→ Input for this task:
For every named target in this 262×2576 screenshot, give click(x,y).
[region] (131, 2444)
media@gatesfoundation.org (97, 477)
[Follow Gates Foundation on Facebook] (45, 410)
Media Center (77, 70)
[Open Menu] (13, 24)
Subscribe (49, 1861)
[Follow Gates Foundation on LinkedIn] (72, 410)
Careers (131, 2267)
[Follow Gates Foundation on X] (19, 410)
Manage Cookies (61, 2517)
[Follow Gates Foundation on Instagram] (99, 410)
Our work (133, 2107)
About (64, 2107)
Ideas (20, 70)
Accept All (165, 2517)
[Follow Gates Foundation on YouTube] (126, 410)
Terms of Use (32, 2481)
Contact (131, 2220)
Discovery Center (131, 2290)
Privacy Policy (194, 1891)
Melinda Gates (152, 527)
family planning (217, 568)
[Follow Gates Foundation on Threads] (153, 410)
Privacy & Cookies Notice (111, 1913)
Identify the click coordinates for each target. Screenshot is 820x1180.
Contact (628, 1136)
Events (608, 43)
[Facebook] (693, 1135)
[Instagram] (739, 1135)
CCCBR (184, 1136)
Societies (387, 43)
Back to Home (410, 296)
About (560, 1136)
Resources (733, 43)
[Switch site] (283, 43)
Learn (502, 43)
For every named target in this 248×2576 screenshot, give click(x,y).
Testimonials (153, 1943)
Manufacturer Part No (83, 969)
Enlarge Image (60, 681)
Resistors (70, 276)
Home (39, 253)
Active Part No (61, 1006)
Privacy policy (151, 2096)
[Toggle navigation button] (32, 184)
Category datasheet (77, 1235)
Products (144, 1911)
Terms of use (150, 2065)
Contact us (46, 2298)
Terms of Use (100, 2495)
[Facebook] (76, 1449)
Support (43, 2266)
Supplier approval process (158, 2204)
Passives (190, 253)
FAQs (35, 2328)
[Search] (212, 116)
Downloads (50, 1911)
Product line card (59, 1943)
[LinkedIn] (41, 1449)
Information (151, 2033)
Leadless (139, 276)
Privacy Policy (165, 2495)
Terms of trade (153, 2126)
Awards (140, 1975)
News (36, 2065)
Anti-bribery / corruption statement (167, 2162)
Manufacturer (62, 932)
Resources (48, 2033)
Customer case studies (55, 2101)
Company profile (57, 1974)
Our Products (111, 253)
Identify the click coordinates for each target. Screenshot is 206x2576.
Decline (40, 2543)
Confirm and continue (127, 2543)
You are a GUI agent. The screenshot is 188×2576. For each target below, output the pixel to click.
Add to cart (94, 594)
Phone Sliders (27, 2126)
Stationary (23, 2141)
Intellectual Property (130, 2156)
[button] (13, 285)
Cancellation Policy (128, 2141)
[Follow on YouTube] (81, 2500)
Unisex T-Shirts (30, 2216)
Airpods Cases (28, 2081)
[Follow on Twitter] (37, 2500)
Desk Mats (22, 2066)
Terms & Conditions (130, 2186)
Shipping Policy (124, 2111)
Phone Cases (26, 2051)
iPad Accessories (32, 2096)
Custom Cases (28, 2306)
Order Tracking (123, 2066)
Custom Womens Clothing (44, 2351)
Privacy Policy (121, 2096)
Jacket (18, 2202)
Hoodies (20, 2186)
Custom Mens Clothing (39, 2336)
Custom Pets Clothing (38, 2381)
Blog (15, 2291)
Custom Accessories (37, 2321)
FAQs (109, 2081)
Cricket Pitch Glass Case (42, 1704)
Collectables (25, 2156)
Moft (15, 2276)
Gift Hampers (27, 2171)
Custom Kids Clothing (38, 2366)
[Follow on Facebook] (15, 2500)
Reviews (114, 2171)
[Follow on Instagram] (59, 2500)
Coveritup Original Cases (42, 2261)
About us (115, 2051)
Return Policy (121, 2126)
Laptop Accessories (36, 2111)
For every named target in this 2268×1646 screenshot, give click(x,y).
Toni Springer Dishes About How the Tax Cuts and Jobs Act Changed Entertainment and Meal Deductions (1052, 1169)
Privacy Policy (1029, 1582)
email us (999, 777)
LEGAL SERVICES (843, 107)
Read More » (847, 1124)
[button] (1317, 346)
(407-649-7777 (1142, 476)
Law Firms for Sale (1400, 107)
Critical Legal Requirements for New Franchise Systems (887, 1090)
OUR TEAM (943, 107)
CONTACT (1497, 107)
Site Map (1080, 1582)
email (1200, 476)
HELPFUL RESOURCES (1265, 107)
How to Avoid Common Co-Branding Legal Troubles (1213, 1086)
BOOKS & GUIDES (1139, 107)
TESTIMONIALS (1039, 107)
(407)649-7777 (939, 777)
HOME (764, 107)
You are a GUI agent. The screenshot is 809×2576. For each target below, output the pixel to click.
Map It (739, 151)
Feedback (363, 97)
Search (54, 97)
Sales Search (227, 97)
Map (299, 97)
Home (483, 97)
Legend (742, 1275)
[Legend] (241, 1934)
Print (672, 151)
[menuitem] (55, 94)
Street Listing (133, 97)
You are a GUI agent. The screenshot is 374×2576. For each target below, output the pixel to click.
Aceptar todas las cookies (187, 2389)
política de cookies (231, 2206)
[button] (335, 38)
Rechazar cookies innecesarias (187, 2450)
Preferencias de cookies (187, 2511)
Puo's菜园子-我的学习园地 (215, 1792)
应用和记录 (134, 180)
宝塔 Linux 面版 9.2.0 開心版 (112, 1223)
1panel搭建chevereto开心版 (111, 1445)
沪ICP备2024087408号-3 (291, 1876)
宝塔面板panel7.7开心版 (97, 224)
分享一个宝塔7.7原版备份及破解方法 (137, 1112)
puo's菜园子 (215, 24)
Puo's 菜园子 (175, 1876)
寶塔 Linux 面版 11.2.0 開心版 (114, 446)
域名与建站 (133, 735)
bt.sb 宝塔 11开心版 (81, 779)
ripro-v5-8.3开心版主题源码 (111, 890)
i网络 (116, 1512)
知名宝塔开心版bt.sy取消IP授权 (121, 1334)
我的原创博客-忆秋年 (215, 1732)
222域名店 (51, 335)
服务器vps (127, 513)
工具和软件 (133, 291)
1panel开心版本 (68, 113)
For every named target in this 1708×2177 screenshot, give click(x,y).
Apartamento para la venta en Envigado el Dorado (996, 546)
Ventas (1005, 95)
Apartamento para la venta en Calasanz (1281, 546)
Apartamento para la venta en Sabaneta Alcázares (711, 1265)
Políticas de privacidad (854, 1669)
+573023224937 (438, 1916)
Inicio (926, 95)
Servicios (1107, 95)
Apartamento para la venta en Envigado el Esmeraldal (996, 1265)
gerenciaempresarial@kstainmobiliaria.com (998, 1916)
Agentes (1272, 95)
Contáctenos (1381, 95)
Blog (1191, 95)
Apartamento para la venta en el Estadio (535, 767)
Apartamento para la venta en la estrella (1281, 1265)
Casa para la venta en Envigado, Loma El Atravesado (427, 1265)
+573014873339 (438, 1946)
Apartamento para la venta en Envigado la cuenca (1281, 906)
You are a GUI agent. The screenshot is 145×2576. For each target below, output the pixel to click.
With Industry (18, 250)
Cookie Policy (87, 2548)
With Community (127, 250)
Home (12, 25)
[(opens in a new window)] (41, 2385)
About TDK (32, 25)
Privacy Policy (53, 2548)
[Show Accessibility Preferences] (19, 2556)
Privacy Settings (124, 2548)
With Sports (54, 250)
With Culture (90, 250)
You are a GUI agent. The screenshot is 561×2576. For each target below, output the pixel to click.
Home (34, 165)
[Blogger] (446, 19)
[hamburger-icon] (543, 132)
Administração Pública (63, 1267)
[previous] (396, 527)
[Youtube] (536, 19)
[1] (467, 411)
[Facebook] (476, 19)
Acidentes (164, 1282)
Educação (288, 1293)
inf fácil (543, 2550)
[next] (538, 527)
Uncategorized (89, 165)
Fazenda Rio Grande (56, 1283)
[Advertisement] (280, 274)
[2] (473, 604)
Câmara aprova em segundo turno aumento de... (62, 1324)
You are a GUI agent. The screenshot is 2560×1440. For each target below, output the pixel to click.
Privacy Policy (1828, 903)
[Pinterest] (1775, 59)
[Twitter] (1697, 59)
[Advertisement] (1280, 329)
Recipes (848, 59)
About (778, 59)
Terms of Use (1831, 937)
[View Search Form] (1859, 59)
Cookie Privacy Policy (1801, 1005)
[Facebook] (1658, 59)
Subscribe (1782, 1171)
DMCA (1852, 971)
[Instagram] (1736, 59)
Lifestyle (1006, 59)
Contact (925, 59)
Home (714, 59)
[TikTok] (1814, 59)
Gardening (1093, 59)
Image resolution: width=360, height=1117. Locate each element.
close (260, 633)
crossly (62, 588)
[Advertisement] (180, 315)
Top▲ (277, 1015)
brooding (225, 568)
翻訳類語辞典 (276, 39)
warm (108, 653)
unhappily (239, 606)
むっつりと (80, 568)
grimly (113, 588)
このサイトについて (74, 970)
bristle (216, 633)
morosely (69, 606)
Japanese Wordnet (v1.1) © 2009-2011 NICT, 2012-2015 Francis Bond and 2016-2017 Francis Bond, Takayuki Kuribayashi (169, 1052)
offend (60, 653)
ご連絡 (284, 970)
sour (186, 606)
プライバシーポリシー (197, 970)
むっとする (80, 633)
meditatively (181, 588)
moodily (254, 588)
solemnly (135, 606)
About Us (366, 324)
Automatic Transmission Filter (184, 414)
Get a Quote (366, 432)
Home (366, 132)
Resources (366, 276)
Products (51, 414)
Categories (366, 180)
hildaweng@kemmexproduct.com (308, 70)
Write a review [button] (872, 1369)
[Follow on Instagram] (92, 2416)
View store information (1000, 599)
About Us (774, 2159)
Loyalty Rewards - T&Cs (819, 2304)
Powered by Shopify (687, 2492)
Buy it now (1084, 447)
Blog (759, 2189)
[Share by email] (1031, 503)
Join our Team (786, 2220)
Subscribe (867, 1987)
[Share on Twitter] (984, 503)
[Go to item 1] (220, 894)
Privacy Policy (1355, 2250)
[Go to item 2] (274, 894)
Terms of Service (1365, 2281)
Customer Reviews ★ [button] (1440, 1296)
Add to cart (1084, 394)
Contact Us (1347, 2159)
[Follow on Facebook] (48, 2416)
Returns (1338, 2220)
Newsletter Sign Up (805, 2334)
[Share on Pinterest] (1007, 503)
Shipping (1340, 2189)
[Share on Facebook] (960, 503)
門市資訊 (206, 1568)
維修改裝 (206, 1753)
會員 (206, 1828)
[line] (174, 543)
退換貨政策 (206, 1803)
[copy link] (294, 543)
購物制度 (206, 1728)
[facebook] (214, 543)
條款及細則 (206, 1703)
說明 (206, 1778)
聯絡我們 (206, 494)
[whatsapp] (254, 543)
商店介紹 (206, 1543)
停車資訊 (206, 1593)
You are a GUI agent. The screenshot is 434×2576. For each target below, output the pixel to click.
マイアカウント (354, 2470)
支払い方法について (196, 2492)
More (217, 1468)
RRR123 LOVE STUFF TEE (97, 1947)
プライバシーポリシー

→ What you need to do: Copy every line in the entries above that has the string "coordinates" in it.

→ Output below:
Identify the click coordinates for each target. Screenshot is 820x1180.
Identify the click coordinates for each target. Screenshot is 206x2576.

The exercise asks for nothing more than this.